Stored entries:
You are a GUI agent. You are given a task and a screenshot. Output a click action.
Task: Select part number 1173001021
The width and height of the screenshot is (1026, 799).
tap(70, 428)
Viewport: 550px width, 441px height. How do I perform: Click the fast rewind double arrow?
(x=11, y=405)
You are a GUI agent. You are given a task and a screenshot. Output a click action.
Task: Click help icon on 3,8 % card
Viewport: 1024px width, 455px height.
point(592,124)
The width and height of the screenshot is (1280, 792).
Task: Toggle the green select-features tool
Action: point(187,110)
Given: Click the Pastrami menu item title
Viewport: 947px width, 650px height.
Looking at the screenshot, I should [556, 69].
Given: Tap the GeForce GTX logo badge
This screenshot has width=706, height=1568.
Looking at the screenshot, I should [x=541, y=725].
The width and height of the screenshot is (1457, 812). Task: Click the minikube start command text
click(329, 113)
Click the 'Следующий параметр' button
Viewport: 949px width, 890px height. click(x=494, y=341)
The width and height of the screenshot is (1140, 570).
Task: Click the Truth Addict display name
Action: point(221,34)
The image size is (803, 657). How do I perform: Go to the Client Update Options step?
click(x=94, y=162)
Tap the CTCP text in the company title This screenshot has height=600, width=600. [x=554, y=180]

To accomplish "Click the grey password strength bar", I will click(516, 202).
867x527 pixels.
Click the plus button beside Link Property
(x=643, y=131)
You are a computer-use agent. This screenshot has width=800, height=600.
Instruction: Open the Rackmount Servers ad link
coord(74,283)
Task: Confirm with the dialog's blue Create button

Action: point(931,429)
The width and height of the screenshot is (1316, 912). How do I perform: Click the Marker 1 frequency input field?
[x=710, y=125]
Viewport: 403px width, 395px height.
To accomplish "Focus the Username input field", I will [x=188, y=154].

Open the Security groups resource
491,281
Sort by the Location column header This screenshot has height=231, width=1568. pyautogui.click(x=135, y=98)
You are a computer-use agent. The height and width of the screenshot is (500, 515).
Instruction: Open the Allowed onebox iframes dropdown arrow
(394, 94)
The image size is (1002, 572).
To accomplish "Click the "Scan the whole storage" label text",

Instructions for the task
Check each line above for the string "title" and copy the ones that have it.

Response area
Given: Click the Pastrami menu item title
Tap the CTCP text in the company title This screenshot has height=600, width=600. [x=554, y=180]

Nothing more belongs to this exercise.